Clinical trial design is discussed and the author explains the advantages and disadvantages of the standard: the randomized, controlled trial. The limited ability to generalize the results of such a trial is one of the main problems. The challenge is to choose the inclusion and exclusion criteria wisely so that the correct balance between a homogeneous group that can be well described, versus a broad representation of the target group, is found. This enables clinicians to apply the results to their patients. From an ethical perspective, patients may only be randomized between treatments that are truly equivalent; this can commonly lead to dilemmas for physicians due to experience and prejudices.

Senn draws on some of the classic examples from statistics and epidemiology, so some will be familiar to readers. A few well-known large studies are mentioned, such as the Physician's Health Study. The Cochrane Collaboration and the Evidence-Based Medicine group at McMaster University (Ontario, Canada) are discussed. Senn also describes silicone-gel breast implants and their possible role in the development of connective tissue disorders, and the controversy over the safety of the measles–mumps–rubella vaccination gets some attention.

The explanation of statistical concepts is interlaced with interesting titbits of history and philosophy of science.
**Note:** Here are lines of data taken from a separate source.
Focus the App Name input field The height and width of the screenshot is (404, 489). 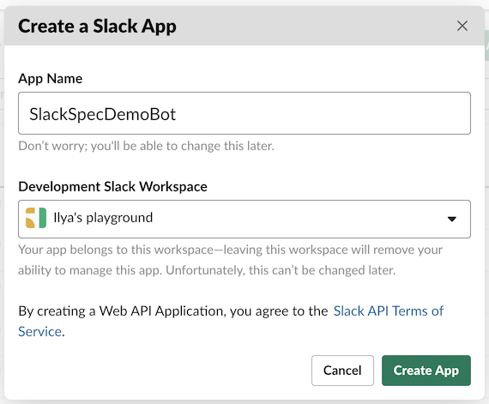(x=245, y=113)
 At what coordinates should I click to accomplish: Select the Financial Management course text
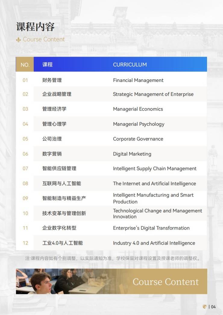coord(138,80)
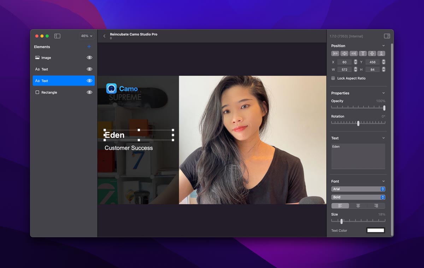This screenshot has height=268, width=424.
Task: Align element to left edge
Action: [335, 54]
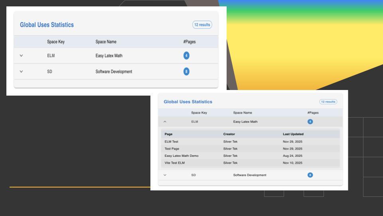The image size is (383, 216).
Task: Click the #Pages header in the top panel
Action: 189,42
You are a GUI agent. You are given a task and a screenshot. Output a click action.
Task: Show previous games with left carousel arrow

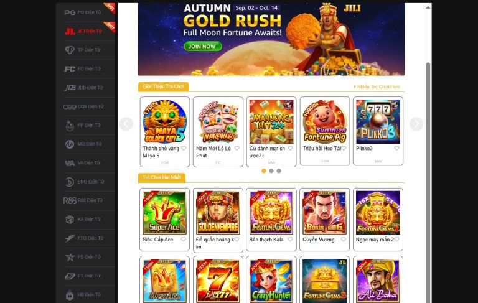pyautogui.click(x=126, y=124)
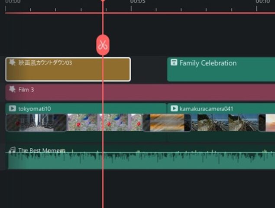
Task: Click the music note icon on The Best Moment
Action: pos(13,150)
For example, I learned that Bernoulli was not one person but a whole family of Swiss mathematicians. I also learned that Sir Ronald Fisher never intended randomization to exclude other precautions as regards study design, such as adjusting for imbalance between the groups. And the distinction between William Cochran, a statistician, and Archie Cochrane, an epidemiologist, was clarified.

Many pre-eminent figures in the history and philosophy of medical statistics enter the discussion, including Fisher, Karl Pearson, Harold Jeffreys, Bruno de Finetti, David Hume, Karl Popper, Sir Richard Doll, Sir Austin Bradford Hill, Francis Galton, Sir David Cox, Siméon Denis Poisson, Sir Iain Chalmers and even David Sackett from the field of evidence-based medicine. Furthermore, the text is interspersed with excellent quotes relevant to statistics, such as: "It is not that figures lie, but that liars sometimes figure" (Sir Maurice Kendall). Senn's quotes, anecdotes, references to world literature and historical digressions indicate that he is an intellectual who has read extensively.
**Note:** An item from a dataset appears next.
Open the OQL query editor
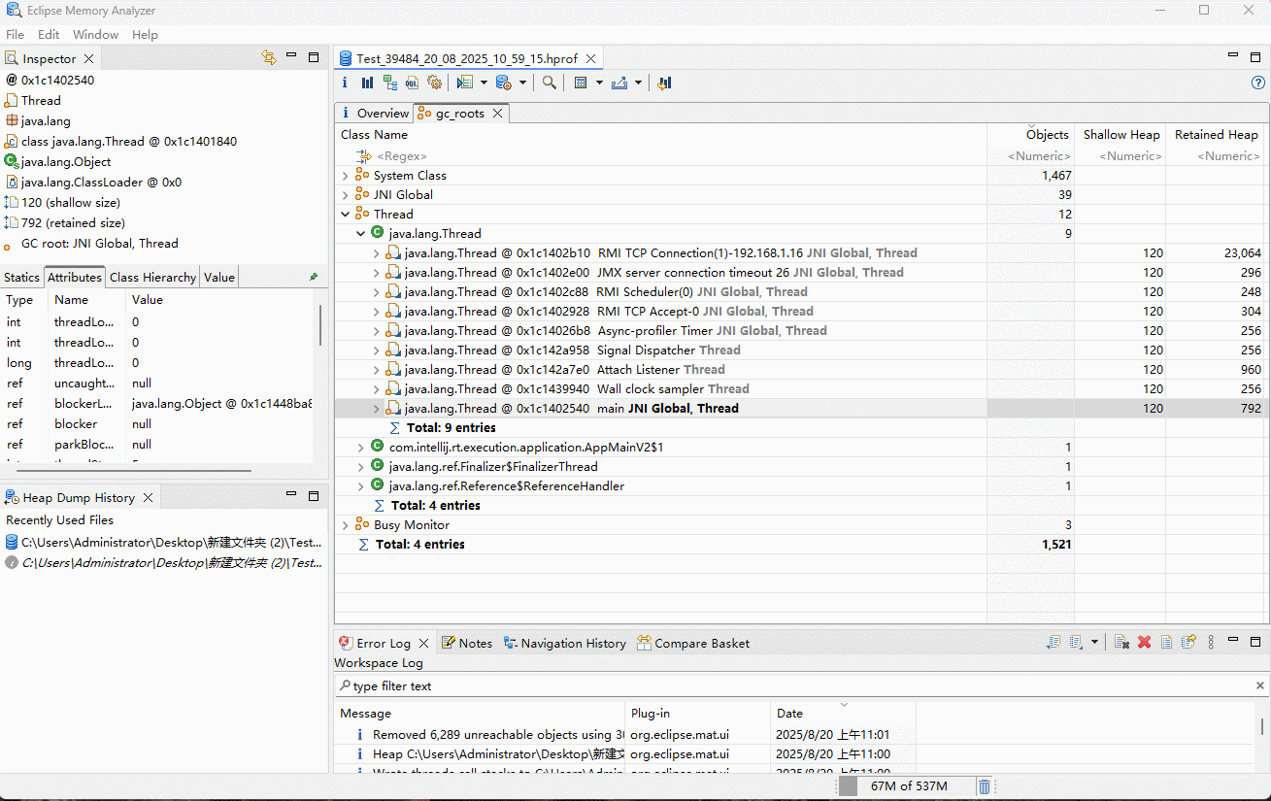This screenshot has height=801, width=1271. pyautogui.click(x=412, y=83)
Although Senn has clearly done a good job in describing various concepts, I found that at times the explanations were superficial. The book is intended for the general public, but without some mathematical and medical background it would be a tough read. The steps of the explanations are sometimes too big, making it difficult to follow the line of reasoning. Occasionally, the author digresses too much, making it hard to focus on the main message. All in all, Dicing with Death is not an easy read; it requires effort, concentration and some background knowledge. I would not recommend it to my closest friends nor to my clinical colleagues. I would, however, recommend it to my methodologically oriented colleagues, and students in biostatistics, epidemiology, public health, technology assessment, medical decision making and medicine. This book would have made useful supplementary reading for my statistics class back in medical school. If you like an intellectual challenge and are interested in medical statistics, then this is a wonderful book for you.